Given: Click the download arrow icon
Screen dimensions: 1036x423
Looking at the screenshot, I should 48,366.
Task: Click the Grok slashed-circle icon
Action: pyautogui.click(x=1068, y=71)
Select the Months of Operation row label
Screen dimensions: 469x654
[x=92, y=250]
◆ ◆ ◆ ◆ ◆ ◆ ◆
→ **Work required**
Each line above is to be repeated exactly.

→ **Task answer**
Given: Click the download arrow icon
Screen dimensions: 1036x423
Looking at the screenshot, I should 48,366.
Task: Click the Grok slashed-circle icon
Action: pyautogui.click(x=1068, y=71)
Select the Months of Operation row label
Screen dimensions: 469x654
[x=92, y=250]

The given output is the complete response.